Если бы случайно мне не пришлось присутствовать при этом лично[64], я никогда бы не поверила, что не подтверждаемые фактами слова могут произвести на толпу такое магическое действие.
Интересно мнение об этом известного психиатра, профессора Бехтерева[65][66], которому я рассказала о поразившей меня сцене.
«В этом нет ничего удивительного, это типичный массовый гипноз, — ответил он. — Нынешняя власть пользуется для своих целей внушением, конечно, бессознательно, но очень широко и, как и можно было ожидать, с научной точки зрения успешно. Ведь даже Ленин, не подозревая, что говорит о внушении, сказал: «Нам нужна могучая Красная Армия, хотя наше главное орудие — слово».
И он прав: мозг каждого из нас — чувствительная пластинка, и чем он темнее, чем меньше воспринятое им регулируется сознанием и моралью, тем глубже запечатлевается в нем все ему желательное. Коммунистические агитшколы следовало бы называть институтами внушения».
Мнение это блестяще подтвердили и другие петроградские рабочие, вскоре после посещения заводов агитаторами прекратившие забастовку.
Живший в эти дни не столько газетными, проходившими большевистскую цензуру известями, как передававшимися из уст в уста слухами, Петроград ликовал при вести:
«Красноармейцы не хотят идти на Кронштадт, потому что у них рваные сапоги»;
«Для Зиновьева на случай бегства день и ночь дежурит аэроплан».
И вдруг слухи эти, с каждой минутой становившиеся для коммунистов все грознее и грозней, точно по волшебству изменились.
«Черниговские холодильники[67] в Петрограде опустошены для Красной Армии, которую сейчас угощают гусями, осетриной, икрой и т. п. деликатесами», — рассказывал мне служивший там инженер.
«Красная Армия идет на Кронштадт, имея позади себя на случай перемены ее настроений пулеметы».
Я не стану говорить о дальнейшем ходе и конце уже описанной многими кронштадтской трагедии, подчеркну лишь, что за все время существования большевистской власти это восстание, по мнению лиц, хорошо знакомых со средствами и обстановкой борющихся сторон, являлось наиболее опасным для коммунистов.

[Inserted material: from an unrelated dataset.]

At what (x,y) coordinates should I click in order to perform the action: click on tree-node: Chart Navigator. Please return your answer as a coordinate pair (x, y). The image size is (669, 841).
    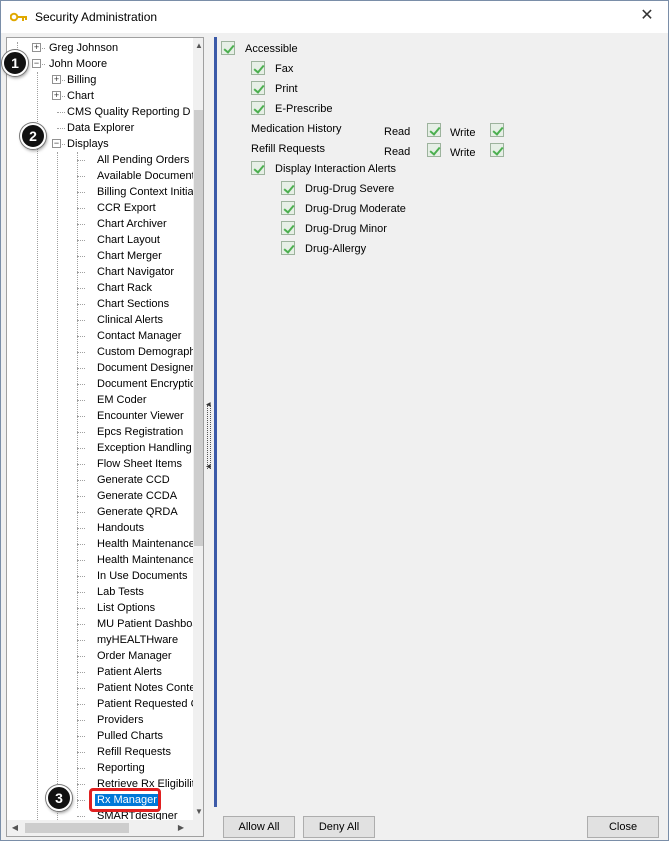
    Looking at the image, I should click on (136, 272).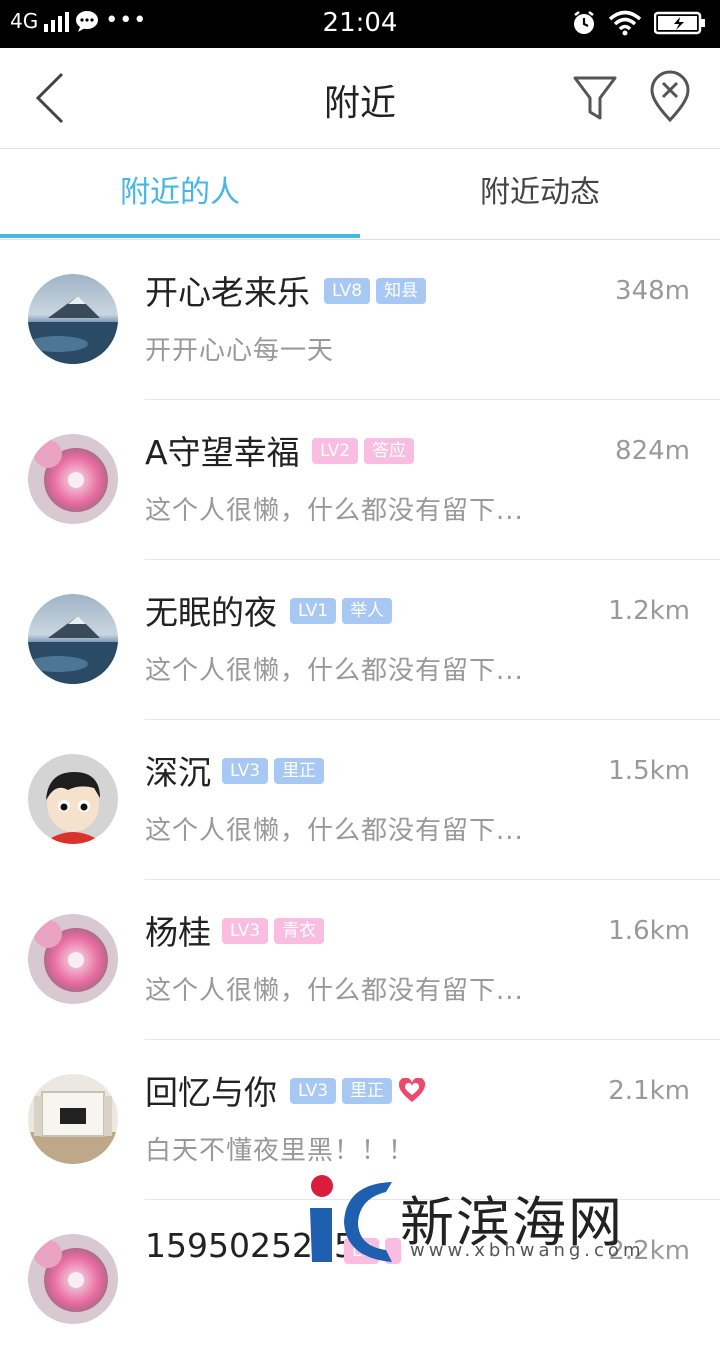  I want to click on status-bar: 4G ••• 21:04, so click(360, 24).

Предательство ставших на работы петроградских рабочих, нарушивших данное кронштадтцам обещание поддержать их забастовкой до победного конца, снова обрекло на расстрелы и пытки тысячи людей.
Вопреки ожиданиям самой власти — как говорил мне об этом позже комиссар печати — восстание было ликвидировано, и теперь даже неисправимые оптимисты, перестав верить в возможность ее свержения, стали приспособляться к окружающему, полагая, что это даст им возможность устроиться прочней.